> _Excerpt_:

Two separate studies emerging this week yielded contrasting results concerning the use of antipsychotic and antidepressant medications by expectant mothers.
Pregnant women taking antipsychotics are not at increased risk of giving birth to a child with birth defects, the results of a study published in Wednesday’s edition of the Journal of the American Medical Association (JAMA) said. Separately, mothers taking antidepressants late in their pregnancy raise the risk that their babies will suffer from a host of mild physical symptoms in their first weeks, according to a study published in the Journal of Clinical Psychiatry this week.
According to the JAMA article, researchers in Canada looked at the pregnancy outcomes of 151 women who had taken an atypical antipsychotic in the first trimester of pregnancy.
A total of 60 women had been exposed to olanzapine, 49 to risperidone, 36 to quetiapine and 6 to clozapine. The outcomes in these women were compared to outcomes in a group of pregnant women who had not been exposed to these medications. Results showed rates of major malformations, miscarriage and stillbirths were similar in the exposed group and non-exposed group.
Meanwhile, a separate study conducted by the University of Pittsburgh pooling previous research explained that women who take Prozac or certain other antidepressants late in their pregnancies raise the risk that their babies will be born suffering form jitteriness, irritability and serious respiratory problems during their first couple of weeks.
Babies born to women taking antidepressants in the last three months of pregnancy were three times more likely to develop drug-related symptoms than those born to women who did not use the drugs or took them only early in pregnancy, the study said.
Most of the symptoms were mild and usually disappear after about two weeks but some require intensive care hospitalization, the researchers said.

> _Supplied information_:
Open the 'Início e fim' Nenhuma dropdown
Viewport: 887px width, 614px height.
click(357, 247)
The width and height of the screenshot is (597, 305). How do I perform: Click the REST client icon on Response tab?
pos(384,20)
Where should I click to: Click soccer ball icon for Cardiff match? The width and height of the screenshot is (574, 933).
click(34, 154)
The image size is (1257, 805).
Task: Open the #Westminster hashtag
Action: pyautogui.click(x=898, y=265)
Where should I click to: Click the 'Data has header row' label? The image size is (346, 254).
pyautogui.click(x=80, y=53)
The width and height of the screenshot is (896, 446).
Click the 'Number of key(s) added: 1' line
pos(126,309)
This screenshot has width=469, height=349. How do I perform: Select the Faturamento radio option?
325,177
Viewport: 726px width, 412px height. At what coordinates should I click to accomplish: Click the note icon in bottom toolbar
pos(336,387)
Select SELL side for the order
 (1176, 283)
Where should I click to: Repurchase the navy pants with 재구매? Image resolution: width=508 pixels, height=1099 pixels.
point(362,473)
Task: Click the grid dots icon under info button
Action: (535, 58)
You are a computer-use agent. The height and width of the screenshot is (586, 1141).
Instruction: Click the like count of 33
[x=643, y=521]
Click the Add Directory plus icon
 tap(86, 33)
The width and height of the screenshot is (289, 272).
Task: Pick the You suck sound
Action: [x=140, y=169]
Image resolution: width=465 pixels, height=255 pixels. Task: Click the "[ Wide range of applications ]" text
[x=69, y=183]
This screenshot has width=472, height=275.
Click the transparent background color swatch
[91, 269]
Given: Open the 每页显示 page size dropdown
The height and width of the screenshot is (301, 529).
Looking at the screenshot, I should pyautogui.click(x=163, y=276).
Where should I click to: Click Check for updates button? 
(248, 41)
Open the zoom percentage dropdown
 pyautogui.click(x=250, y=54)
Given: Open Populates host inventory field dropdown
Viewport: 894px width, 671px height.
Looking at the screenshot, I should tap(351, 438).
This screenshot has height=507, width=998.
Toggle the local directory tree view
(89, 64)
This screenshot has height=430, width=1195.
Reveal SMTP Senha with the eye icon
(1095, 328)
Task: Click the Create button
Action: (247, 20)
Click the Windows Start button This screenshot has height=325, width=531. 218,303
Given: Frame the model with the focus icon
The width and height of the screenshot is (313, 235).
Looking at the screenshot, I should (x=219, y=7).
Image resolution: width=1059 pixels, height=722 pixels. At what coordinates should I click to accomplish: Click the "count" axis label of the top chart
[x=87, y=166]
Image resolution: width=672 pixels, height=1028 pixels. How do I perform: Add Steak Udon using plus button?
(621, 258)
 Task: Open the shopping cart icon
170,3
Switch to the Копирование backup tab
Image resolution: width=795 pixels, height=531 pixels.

> _How to complete this task_:
Copy down the part of the article on medication use in pregnancy between "Two separate studies" and "by expectant mothers.", inclusive. The records can be set aside; they play no part in what follows.

> _Final answer_:
Two separate studies emerging this week yielded contrasting results concerning the use of antipsychotic and antidepressant medications by expectant mothers.